What is being asked >> Return only what runs from the line containing "The width and height of the screenshot is (526, 641)." through the last line of the entries below, exactly, omitting pictures.
Records shown section start
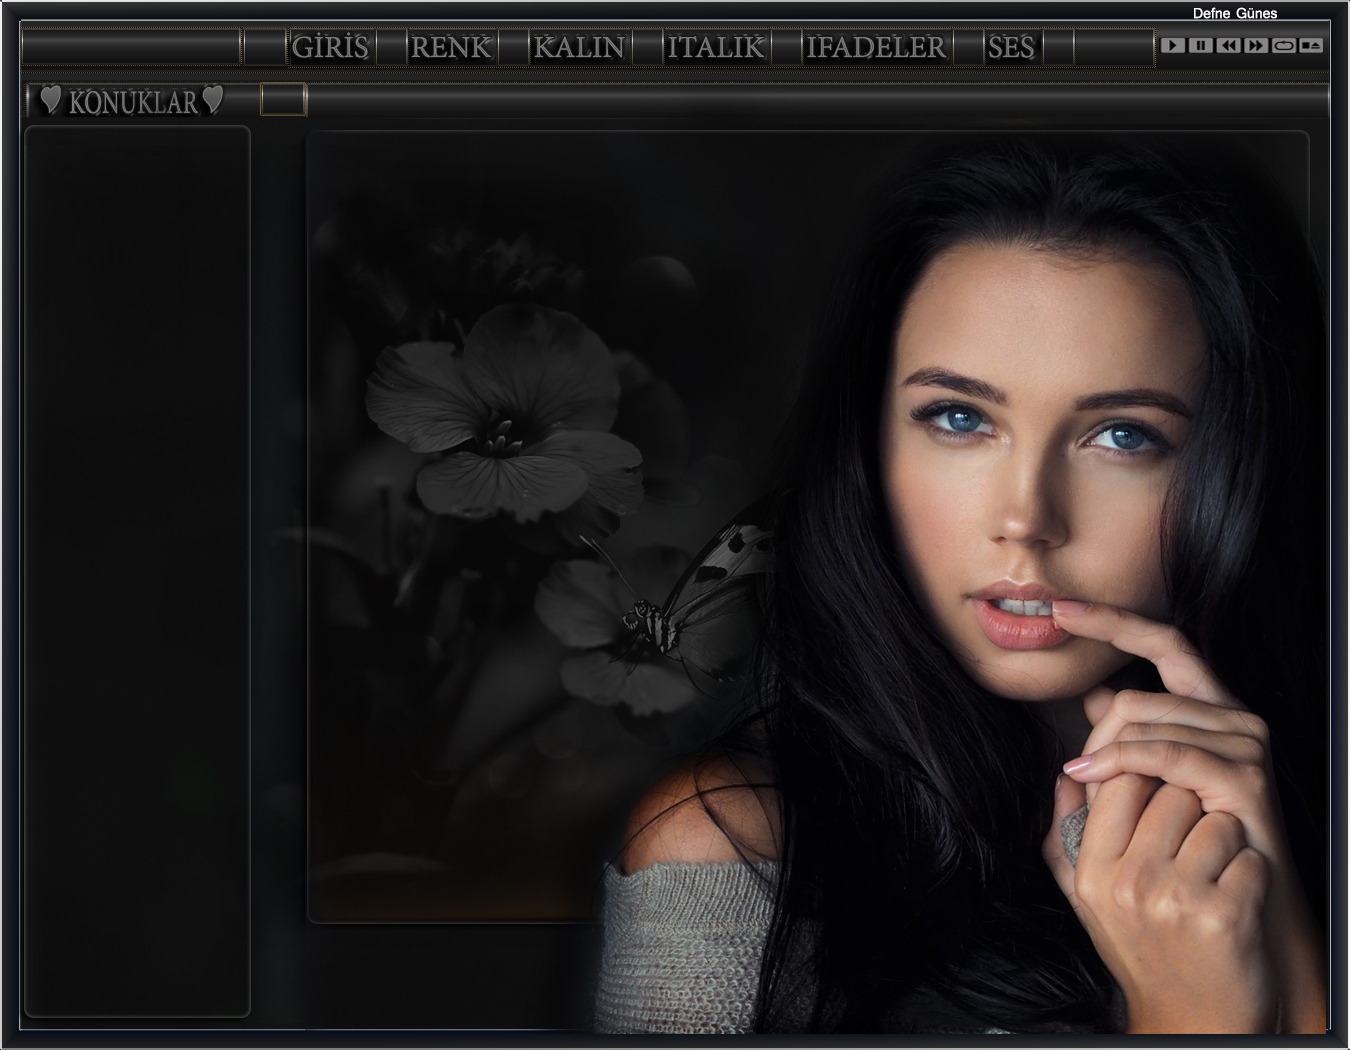
Task: Click the small gold-bordered box next to KONUKLAR
Action: click(x=283, y=100)
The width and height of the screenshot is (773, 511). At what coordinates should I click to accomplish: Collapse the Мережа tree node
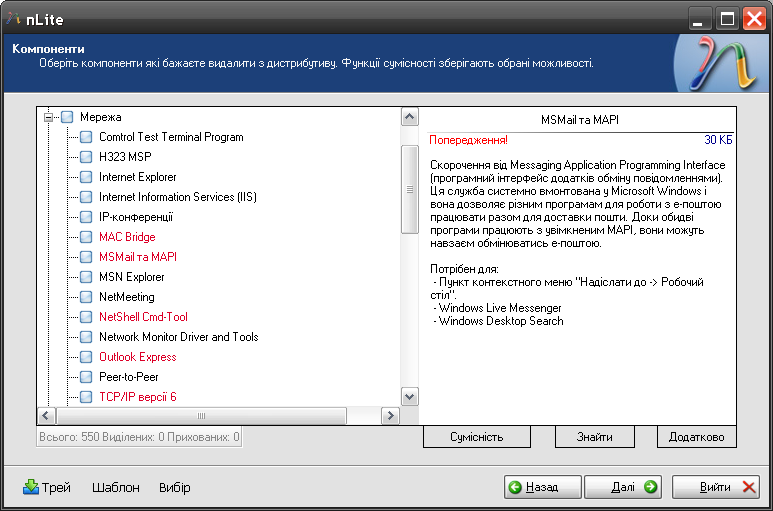click(48, 117)
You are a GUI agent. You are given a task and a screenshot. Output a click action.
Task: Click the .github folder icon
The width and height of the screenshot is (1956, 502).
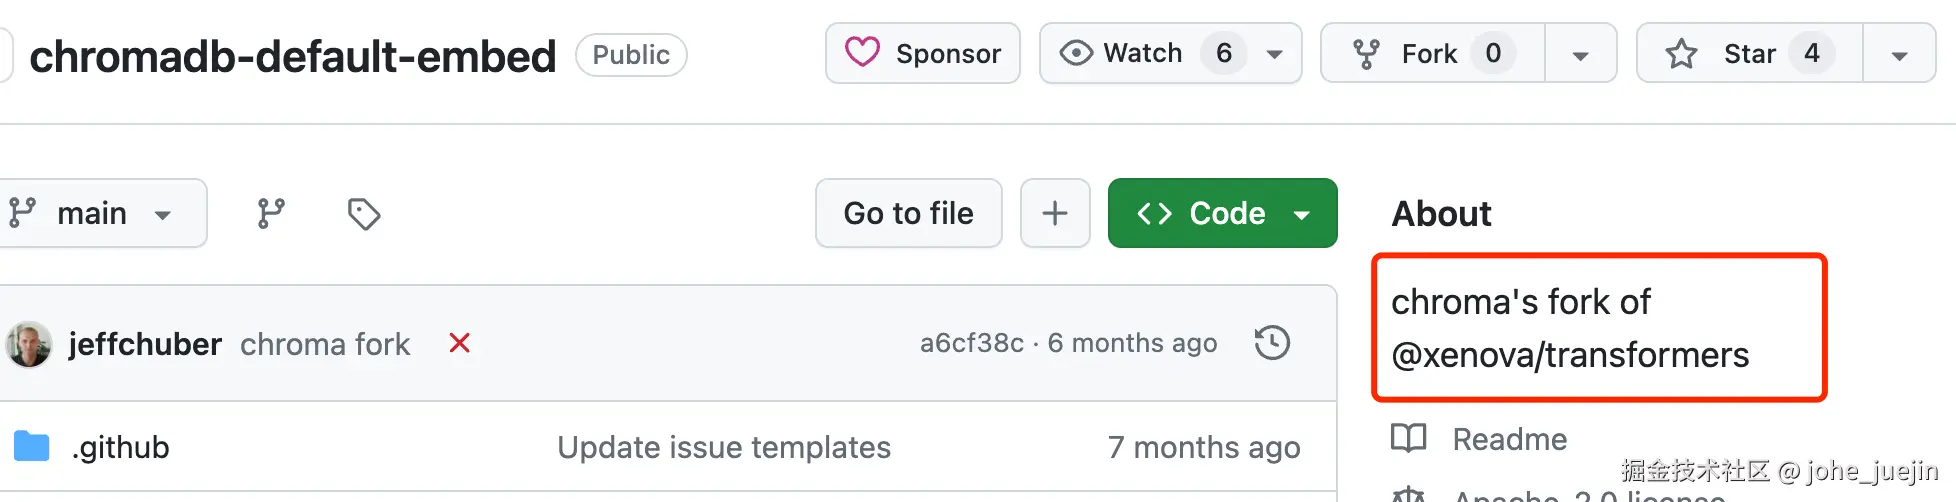click(x=32, y=446)
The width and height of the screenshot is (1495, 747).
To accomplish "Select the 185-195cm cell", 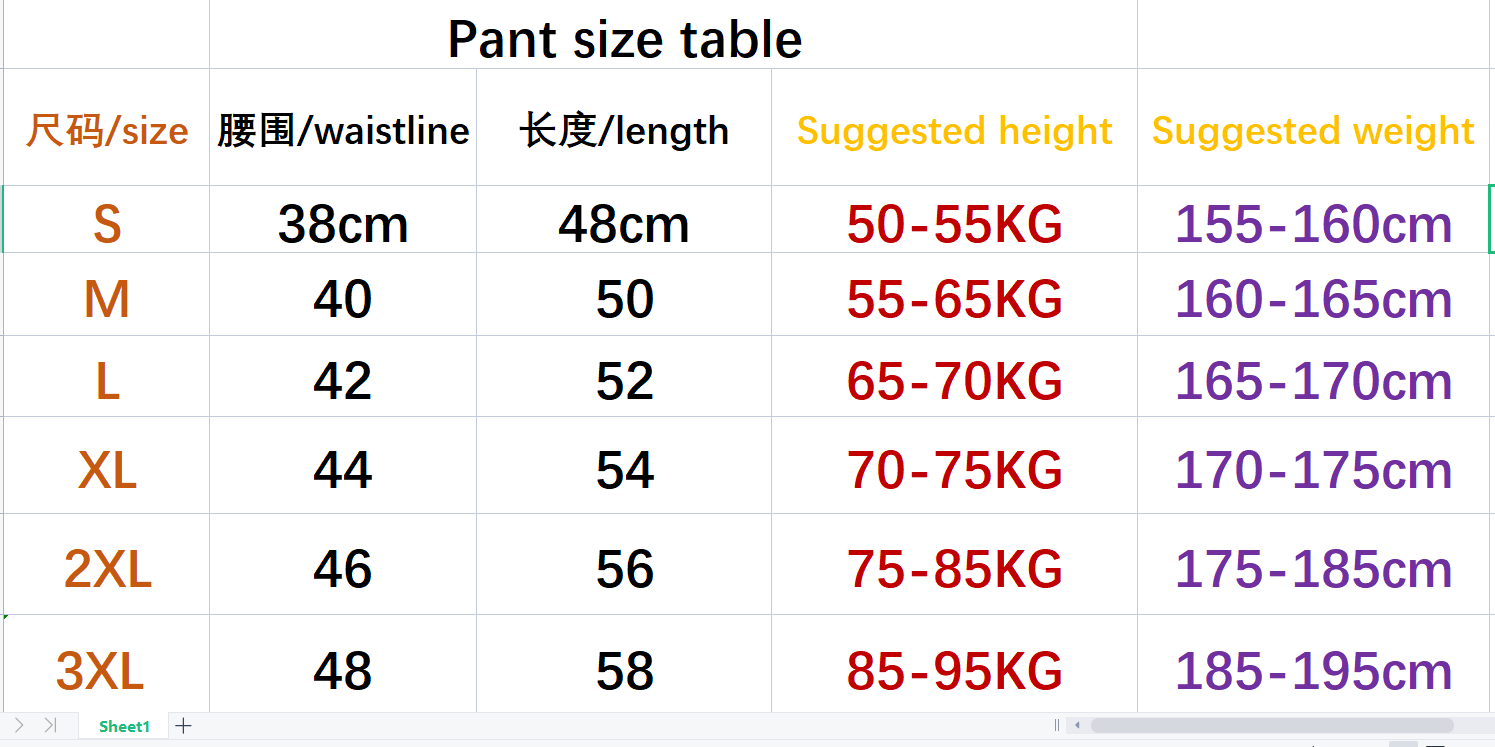I will point(1313,671).
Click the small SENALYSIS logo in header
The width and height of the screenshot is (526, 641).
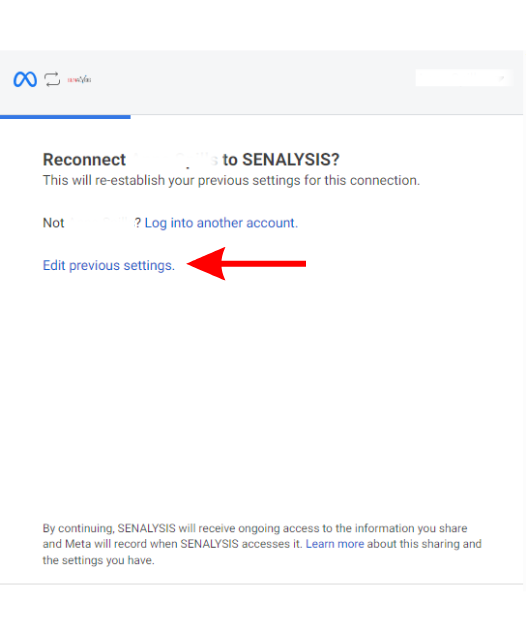point(79,79)
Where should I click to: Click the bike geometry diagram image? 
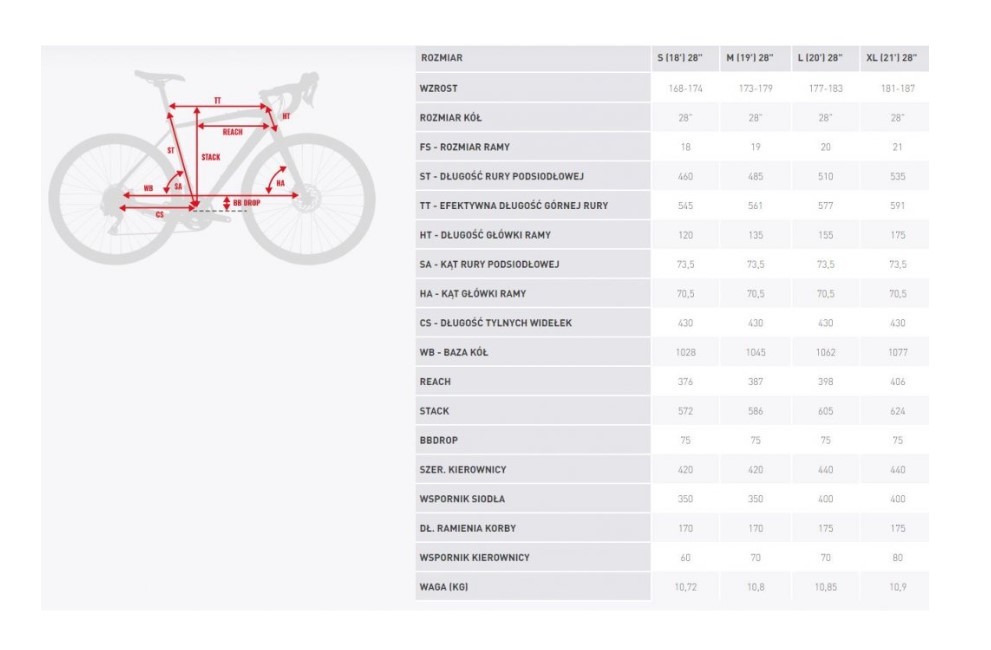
Records shown section end
Answer >>
The width and height of the screenshot is (526, 641).
point(79,79)
Where should I click to: Click the bike geometry diagram image? 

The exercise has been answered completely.